> **What is being asked**: Return only the stretch of the material below that begins with the line containing "[Search] (2352, 51)" and ends with the line containing "Sites4Contractors.Com (121, 2537)", exactly; both of those lines belong to it.

> **Record set**:
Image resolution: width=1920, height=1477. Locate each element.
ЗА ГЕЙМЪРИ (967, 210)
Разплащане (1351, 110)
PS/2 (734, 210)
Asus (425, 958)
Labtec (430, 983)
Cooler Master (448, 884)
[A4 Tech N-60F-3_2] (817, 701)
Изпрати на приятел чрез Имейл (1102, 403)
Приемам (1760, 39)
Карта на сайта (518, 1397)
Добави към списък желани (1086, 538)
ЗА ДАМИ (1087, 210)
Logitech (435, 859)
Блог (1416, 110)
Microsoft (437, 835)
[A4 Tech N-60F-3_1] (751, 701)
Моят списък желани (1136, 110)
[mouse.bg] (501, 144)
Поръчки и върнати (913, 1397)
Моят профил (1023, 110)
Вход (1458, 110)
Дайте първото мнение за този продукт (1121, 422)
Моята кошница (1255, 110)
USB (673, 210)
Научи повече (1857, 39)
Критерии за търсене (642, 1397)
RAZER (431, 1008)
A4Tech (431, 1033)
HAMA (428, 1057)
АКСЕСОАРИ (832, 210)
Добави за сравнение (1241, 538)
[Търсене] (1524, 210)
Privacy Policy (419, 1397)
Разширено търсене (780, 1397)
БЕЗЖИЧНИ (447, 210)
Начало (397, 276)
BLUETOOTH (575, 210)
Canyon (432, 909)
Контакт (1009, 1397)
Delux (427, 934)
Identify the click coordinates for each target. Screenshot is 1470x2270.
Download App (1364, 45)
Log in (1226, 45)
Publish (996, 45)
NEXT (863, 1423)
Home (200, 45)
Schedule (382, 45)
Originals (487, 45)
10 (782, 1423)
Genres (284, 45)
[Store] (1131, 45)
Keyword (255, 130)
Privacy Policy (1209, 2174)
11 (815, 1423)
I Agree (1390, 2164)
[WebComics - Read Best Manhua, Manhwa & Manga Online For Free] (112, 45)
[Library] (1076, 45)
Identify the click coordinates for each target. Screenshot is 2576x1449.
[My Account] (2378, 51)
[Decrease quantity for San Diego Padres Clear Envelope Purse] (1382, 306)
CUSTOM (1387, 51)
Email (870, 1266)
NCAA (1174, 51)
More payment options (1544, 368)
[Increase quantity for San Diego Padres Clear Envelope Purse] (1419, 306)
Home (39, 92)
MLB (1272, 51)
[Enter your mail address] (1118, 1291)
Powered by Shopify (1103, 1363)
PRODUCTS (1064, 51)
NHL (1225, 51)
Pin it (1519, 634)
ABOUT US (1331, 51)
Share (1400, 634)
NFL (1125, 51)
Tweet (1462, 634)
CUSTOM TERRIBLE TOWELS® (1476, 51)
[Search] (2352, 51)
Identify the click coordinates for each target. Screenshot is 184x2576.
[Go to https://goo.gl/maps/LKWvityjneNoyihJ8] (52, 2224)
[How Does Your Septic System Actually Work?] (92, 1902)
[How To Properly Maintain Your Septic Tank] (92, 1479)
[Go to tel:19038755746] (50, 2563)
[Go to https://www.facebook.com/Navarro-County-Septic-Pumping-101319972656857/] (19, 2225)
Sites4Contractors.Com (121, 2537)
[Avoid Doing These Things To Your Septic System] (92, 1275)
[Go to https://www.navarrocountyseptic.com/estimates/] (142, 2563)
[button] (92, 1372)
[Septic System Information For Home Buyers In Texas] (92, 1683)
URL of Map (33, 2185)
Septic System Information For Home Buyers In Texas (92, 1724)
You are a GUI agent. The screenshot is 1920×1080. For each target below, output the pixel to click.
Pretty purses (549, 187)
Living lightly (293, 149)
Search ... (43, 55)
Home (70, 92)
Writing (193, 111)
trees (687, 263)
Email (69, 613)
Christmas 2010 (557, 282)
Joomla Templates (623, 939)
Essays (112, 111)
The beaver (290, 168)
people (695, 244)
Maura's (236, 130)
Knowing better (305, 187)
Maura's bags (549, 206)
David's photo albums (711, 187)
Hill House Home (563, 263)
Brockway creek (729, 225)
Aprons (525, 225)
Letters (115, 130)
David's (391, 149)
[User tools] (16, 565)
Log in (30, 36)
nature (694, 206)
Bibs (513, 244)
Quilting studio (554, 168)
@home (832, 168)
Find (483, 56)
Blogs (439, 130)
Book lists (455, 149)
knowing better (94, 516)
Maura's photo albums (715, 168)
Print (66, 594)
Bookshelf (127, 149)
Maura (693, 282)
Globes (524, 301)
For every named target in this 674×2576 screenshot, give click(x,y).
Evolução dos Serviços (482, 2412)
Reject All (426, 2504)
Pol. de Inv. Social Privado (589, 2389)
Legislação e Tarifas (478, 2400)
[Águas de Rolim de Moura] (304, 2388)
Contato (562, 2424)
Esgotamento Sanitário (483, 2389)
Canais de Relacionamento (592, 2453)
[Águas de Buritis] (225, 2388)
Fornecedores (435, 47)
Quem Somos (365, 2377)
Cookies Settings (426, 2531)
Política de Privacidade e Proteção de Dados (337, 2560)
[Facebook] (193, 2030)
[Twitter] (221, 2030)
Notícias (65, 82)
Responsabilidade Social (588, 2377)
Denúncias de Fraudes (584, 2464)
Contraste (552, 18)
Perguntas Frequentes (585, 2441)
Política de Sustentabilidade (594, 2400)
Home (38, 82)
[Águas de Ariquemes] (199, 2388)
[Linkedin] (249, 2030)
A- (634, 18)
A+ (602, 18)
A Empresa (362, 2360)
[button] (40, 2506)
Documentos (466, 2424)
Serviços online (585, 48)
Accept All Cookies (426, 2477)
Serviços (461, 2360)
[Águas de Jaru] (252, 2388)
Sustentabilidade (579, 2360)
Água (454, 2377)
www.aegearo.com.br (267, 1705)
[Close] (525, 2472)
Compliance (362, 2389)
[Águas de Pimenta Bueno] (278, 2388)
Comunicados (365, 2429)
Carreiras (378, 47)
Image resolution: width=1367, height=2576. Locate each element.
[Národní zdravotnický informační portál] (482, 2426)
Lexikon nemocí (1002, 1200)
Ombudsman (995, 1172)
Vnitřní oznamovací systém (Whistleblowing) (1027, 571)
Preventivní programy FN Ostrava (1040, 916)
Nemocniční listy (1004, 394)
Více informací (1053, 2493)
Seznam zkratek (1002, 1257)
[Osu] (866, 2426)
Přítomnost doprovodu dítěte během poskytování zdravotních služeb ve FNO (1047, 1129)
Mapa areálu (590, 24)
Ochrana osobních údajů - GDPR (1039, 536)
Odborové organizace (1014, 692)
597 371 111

> **Output**:
[Search] (2352, 51)
Identify the click coordinates for each target. Screenshot is 184x2576.
[Go to https://goo.gl/maps/LKWvityjneNoyihJ8] (52, 2224)
[How Does Your Septic System Actually Work?] (92, 1902)
[How To Properly Maintain Your Septic Tank] (92, 1479)
[Go to tel:19038755746] (50, 2563)
[Go to https://www.facebook.com/Navarro-County-Septic-Pumping-101319972656857/] (19, 2225)
Sites4Contractors.Com (121, 2537)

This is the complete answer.